Nella mia visione, l’employer branding e il personal branding hanno notevolissimi punti di contatto. E non perché i dipendenti debbono fare da megafono alle volontà dell’azienda; quanto invece perché, se siamo coerenti e la nostra strategia è costruita come raccontavo sopra, le persone possono davvero farsi portavoce di una visione aziendale che va al di là di quello che l’azienda produce. Il vantaggio per l’organizzazione è che tali voci hanno una maggiore autenticità, affidabilità, autorevolezza e credibilità; i e le dipendenti possono essere veri propri advocate di come si lavora nella nostra organizzazione. In questo senso, il personal branding agisce come una leva per l’employer branding, dunque è necessario stabilire patti molto chiari tra l’azienda e le persone, così che non ci siano fraintendimenti né utilizzi impropri del personal brand delle persone.

Employer branding e pandemia: quali best practice puoi condividere con noi?

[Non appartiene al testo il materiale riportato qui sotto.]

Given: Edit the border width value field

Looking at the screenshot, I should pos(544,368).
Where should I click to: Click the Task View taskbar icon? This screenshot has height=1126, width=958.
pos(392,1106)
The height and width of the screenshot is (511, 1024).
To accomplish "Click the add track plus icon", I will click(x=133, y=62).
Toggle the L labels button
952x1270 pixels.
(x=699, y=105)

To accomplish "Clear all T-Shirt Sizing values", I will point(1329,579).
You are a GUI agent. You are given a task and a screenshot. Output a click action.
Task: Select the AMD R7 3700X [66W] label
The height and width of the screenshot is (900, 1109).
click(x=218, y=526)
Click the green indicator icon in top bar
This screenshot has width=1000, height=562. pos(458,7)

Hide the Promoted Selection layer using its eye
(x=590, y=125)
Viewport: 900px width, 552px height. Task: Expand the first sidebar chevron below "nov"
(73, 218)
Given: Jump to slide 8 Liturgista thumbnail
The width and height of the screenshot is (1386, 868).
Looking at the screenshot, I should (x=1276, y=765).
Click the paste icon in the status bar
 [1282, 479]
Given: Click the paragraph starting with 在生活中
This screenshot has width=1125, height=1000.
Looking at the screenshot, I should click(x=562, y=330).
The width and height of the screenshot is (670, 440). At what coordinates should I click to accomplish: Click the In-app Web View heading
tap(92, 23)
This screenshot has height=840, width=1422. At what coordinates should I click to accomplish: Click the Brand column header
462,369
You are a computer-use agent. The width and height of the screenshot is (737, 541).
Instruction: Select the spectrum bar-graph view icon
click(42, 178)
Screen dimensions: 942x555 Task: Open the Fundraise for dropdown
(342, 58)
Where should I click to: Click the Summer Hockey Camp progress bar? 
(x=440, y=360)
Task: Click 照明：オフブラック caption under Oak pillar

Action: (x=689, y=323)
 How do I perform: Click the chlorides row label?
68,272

A questo proposito, vorrei citare quello che diceva John Persin a proposito della pandemia. E cioè che, per quanto sia stata chiaramente una catastrofe sanitaria, paradossalmente può aver rappresentato un momento d’oro per la employee experience, perché si sono fatti passi avanti notevolissimi dal punto di vista delle regole, dei tempi, dei modi e degli spazi del lavoro. Con grande fatica oggettiva delle aziende, delle organizzazioni e delle persone. Allora, le vere best practice che mi sento di citare sono state le persone che sono riuscite a mantenere alta la produttività e la motivazione, nonostante tutto. A loro, a mio parere, va il plauso della propria organizzazione e dell’Italia in generale. Perché avrebbe potuto esserci il collasso e non c’è stato, almeno per chi è riuscito a lavorare. Per non parlare poi del passaggio da “non potremo mai fare smartworking” a 7 milioni di persone che lo fanno da un anno e mezzo ogni giorno, per di più, in assenza di strumenti sia tecnologici sia culturali.  Infine, la pandemia ci ha dato una grande lezione di leadership, con una maggiore focalizzazione sulla comunicazione, la trasparenza, e l’ascolto attivo delle persone. Le vere best pratiche sono, per davvero, quelle delle persone e delle organizzazioni che le hanno valorizzate.